За исключением малышей, режим школы был для всех одинаков. День начинался с кофе и гренок в шесть часов утра. С семи часов каждый работал над каким-нибудь заданием, которое ему было поручено. Исполнение этих заданий прерывалось в течение дня только едой: обедом в полдень (обычно суп, мясо, салат и какой-нибудь сладкий пудинг); чаем в четыре часа дня; простым ужином в семь часов вечера. После ужина, в половине девятого, была гимнастика или танцы в так называемом «Доме для занятий». Этот распорядок был неизменным шесть дней в неделю, за исключением того, что в субботу после полудня женщины ходили в турецкую баню; ранним субботним вечером были «демонстрации» танцев в Доме для занятий: более подготовленные исполнители танцевали для других учеников и гостей, которые часто приезжали в выходные. После демонстраций мужчины шли в турецкую баню и, когда баня была закончена, был «банкет» или особая трапеза. Дети участвовали в этих поздних застольях только как прислуга или помощники при кухне. Воскресенье было днём отдыха.

Задания, которые давались ученикам, неизменно касались текущих дел школы: садоводство, приготовление пищи, домашнее хозяйство, уход за животными, дойка, приготовление масла. Эти задания почти всегда выполнялись группами. Как я узнал позже, групповая работа считалась особенно важной: разные люди, работая вместе, субъективно создавали конфликты; конфликты производили трение; трение вскрывало особенности, наблюдая которые можно было обнаружить своё «я». Одной из многих целей школы было «увидеть себя так, как вас видят другие»: увидеть себя как бы со стороны, быть способным оценить себя объективно, но сначала – просто увидеть. Это упражнение, которое, на самом деле, должно было выполняться всё время, во время любой физической работы, называлось «самонаблюдение» или «противопоставление: я – оно». «Я» – суть (возможного) самосознания, «оно» – тело, инструмент.

Вначале, ещё до того, как я понял что-нибудь из этих теорий или упражнений, моей задачей и, в некотором смысле, моим миром, было полное сосредоточение на скашивании травы на моих газонах – как я стал называть их. Эта работа стала значительно более важной для меня, чем я мог ожидать.
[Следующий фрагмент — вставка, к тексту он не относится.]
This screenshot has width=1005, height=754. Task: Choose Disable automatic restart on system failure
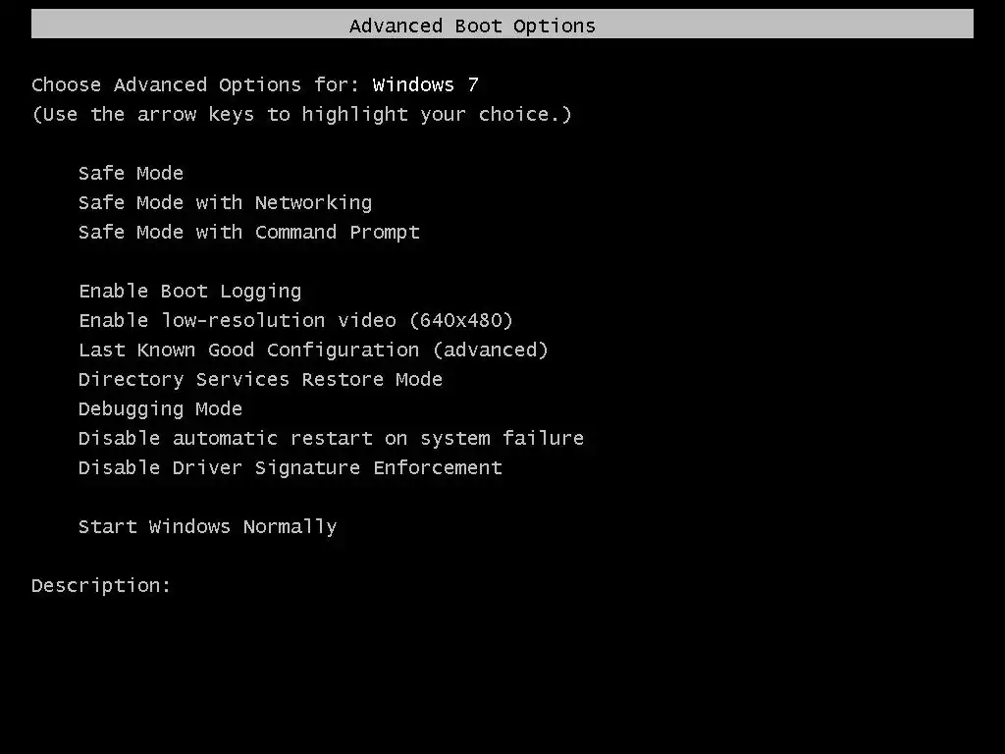[331, 439]
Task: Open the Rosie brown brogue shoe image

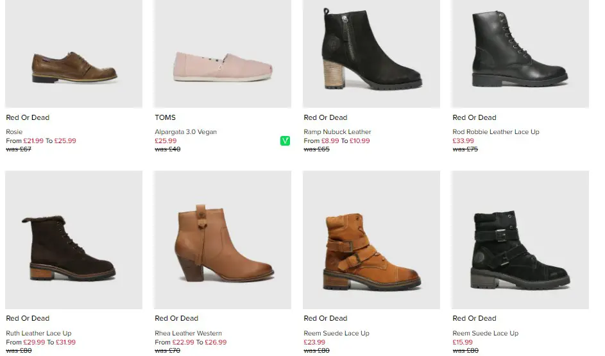Action: (74, 54)
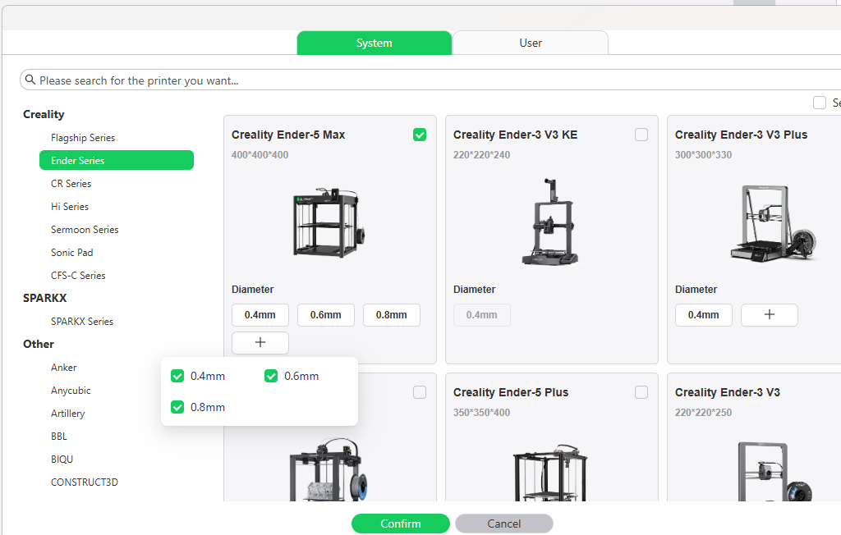Click the Cancel button
841x535 pixels.
(503, 524)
Через день после моего разговора с ним Гурджиев уехал в Париж. Нам дали понять, что это обычно для него – проводить два дня в неделю в Париже, как правило, в сопровождении его секретаря мадам де Гартман, а иногда и других. На этот раз, что было необычно, он поехал один.

Как я помню, ещё до полудня понедельника – Гурджиев уехал в воскресенье вечером – до детей в школе дошёл слух, что с ним произошла автомобильная катастрофа. Сначала мы услышали, что он убит, затем – что он серьёзно ранен и вряд ли выживет. Официальное объявление было сделано кем-то из властей в понедельник вечером. Он не умер, но серьёзно ранен и находится в госпитале при смерти.

Трудно описать воздействие такого объявления. Само существование «Института» всецело зависело от присутствия Гурджиева. Именно он назначал работу каждому индивидуально, и до этого момента он лично наблюдал каждую деталь работы школы. Теперь надвигающаяся возможность его смерти всё остановила. Только благодаря инициативе нескольких старших учеников, большинство из которых прибыли с ним из России, мы продолжали питаться регулярно.

Пока я не знал, что должно случиться со мной лично, в моей голове оставалось ярким только то, что он сказал косить газоны «что бы ни случилось». Для меня было облегчением заниматься конкретным делом, определённой работой, которую он мне поручил. У меня также в первый раз появилось ощущение, что он наверняка был необычным человеком. Он сказал «что бы ни случилось», и с ним случилось несчастье. Его указание приобрело от этого больший вес. Я был уверен, что он знал заранее, что должно было случиться «нечто», хотя и не обязательно автомобильная катастрофа.